Cüneyt Şaşmaz

Cüneyt Şaşmaz

LİDER/3

"Türkiye halkı ırken, dinen ve harsen müttehit, yekdiğerine karşı hürmet-i mütekabile ve fedakarlık hissiyatiyle meşhun ve mukadderat ve menafi müşterek olan bir heyet-i içtimaiyedir."

Atatürk
...
Türkiye laik'tir.
Türkiye ulus devlet'tir.
Dil'i Türkçe'dir.
Bayrağı Ay Yıldızlı olan'dandır.
Ortak pay'da da buluşmak kaydı ile herkes eş vatandaştır.
Aksini iddia edenlere dikkatlice bakmak gerekir.
Ne de olsa ters/yüz zamanlar.
Türk demek, adalet demek, cesaret demek, feraset demek.
Türk'ün aklı, yani cesareti, feraseti, adalet'i olmadan cihan'a hükmetmek mümkün mü?!
Baş'a gelmek değil mesele, hangi matematik üzerinden o koltuğa oturduğun, kim'ler adına çözüm, siyaset üreteceğin mühim mesele!
İçinden geçmekte olduğumuz süreç "hayal politik" değil, her yanı "real politik"!
Her şey o kadar açık ki.
Şeffaf ihanet?!
İhanet eden ne adına ihanet ettiğini biliyor.
Kimin eli kimin cebinde sorusu kapsamında "iyot" gibi açıkta kalınan zamanlar!
Öncelikle...
Başka milletlere sevdalananlardan ve/veya manda'cılardan değiliz.
Medeniyet raks'ı çerçevesi'nde 'Tango'cuyuz!
Gazi Mustafa Kemal Atatürk'ün laik, çağdaş emanet'ine sahip çıkan,
Tarih'te yaşayan Atatürk'lerin emanet'ine sahip çıkan Milyon'lardan 1'isiyiz.
...
Ülkemizde toplumsal muhalefetin ve siyasi tartışmanın yoğunlaştığı bir dönem yaşanıyor.
Ülke içinde birlik de dirlik de sizlere ömür.
Global köy'e dönen günümüz dünya'sını anlamak için geçmiş'i geçmiş'te bırakmak şart.
Aksi halde sadece kafalar karışmaz, ülke'lerin içleri de karışır.
Kaldı ki, sorun da, sorun'la çözülmez.
Bugün'ün sorunlarını çözmek için çağ'ın ruhu'na uygun düşen stratejik akıl şart.
İçinden geçiyoruz zaman'ın!
Özenle bulandırılan su'daki duruluk nedir ne değildir!?
15 Temmuz'dan bu yana devlet'i temsil eden irade, 1 oy için, Barzan'a, Kandil'e, BOP'çulara teslim olmuş ise bu "dandini dandini dastana" hikaye'nin sonu nerede nasıl biter?!
...
19 Mayıs 1919, basit bir tarih değildir.
Sadece "Türk Milleti" için değil, "İnsanlık" için atılmış büyük bir adımdır.
O adım'ın ardından, 23 Nisan 1920 tarih'i geldi.
"Laik" Dünya'nın çivi'si 29 Ekim 1923'te Anadolu'da çakıldı.
...
Atatürk, Misak-ı Milli sınırları içerisinde, batı tipi bir ulus devlet ile cumhuriyet rejimini birlikte ilan etti.

★ ★ ★ ★

→ **Yazılı Alıştırma A**
Kaynak metinde geçen bütün tarihleri metindeki sıralarıyla listeleyin.

→ **Göreve Ait Kayıtlar**
★ ★ ★ ★

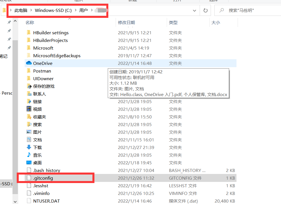Viewport: 281px width, 204px height.
Task: Open the 音乐 music note folder icon
Action: pyautogui.click(x=28, y=155)
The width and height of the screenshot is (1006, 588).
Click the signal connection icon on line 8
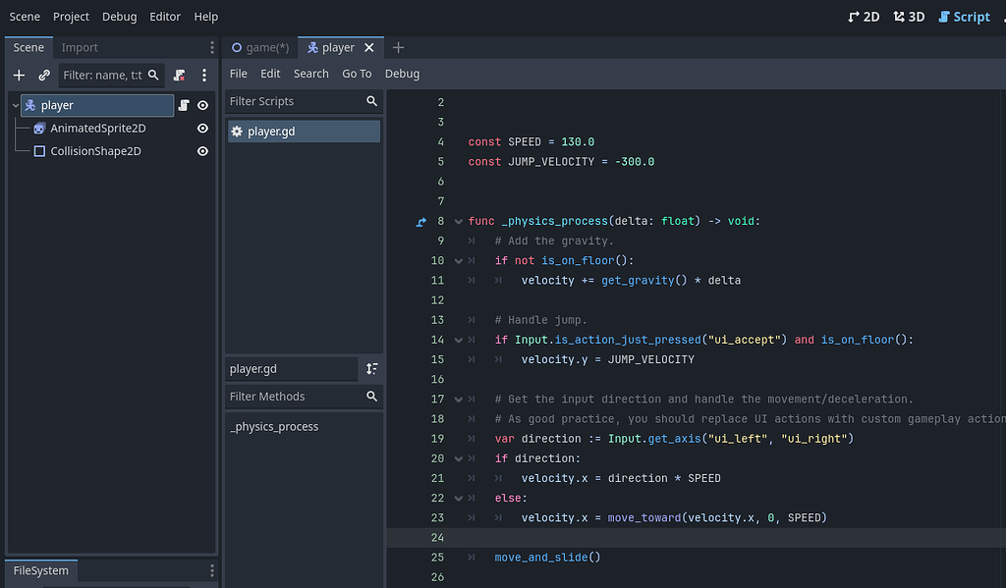click(420, 221)
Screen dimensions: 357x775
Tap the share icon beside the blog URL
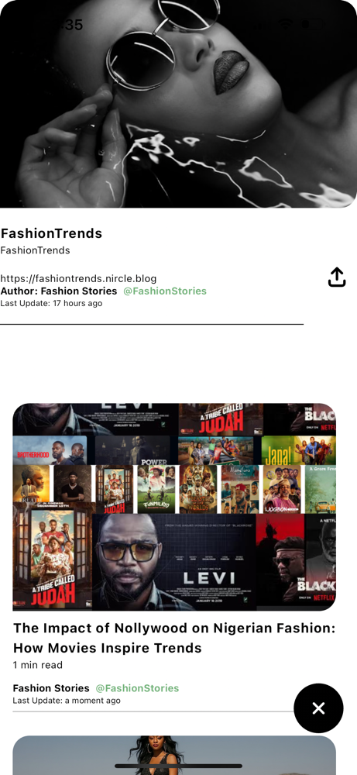point(336,277)
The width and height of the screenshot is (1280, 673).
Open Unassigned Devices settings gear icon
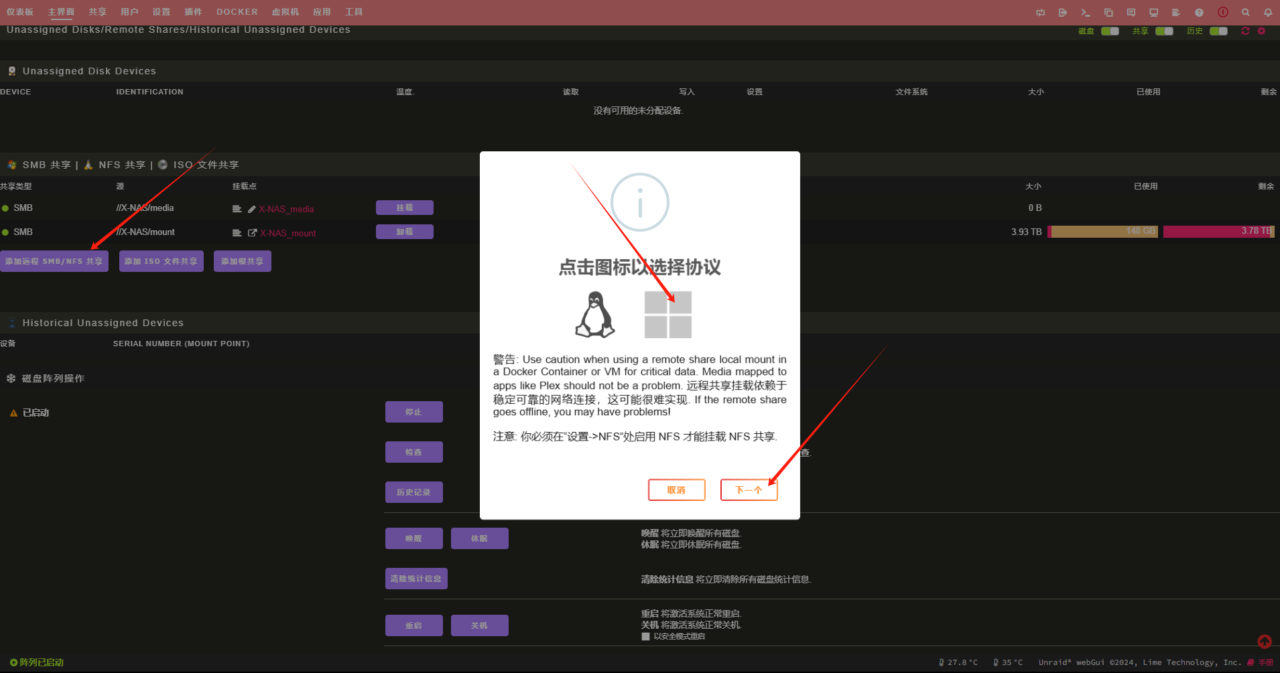pos(1261,31)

★ ★ ★ ★

→ **Yazılı Alıştırma B**
Kayıtlarda "The width and height of the screenshot is (1280, 673)." ifadesini içeren satırdan kayıtların sonuna kadar olan satırları, iki uç da dahil olmak üzere, hiçbir değişiklik yapmadan yazın. Resimleri cevaba almayın.

→ **Tam Çözüm A**
15 Temmuz
19 Mayıs 1919
23 Nisan 1920
29 Ekim 1923

→ **Tam Çözüm B**
The width and height of the screenshot is (1280, 673).
Open Unassigned Devices settings gear icon
pos(1261,31)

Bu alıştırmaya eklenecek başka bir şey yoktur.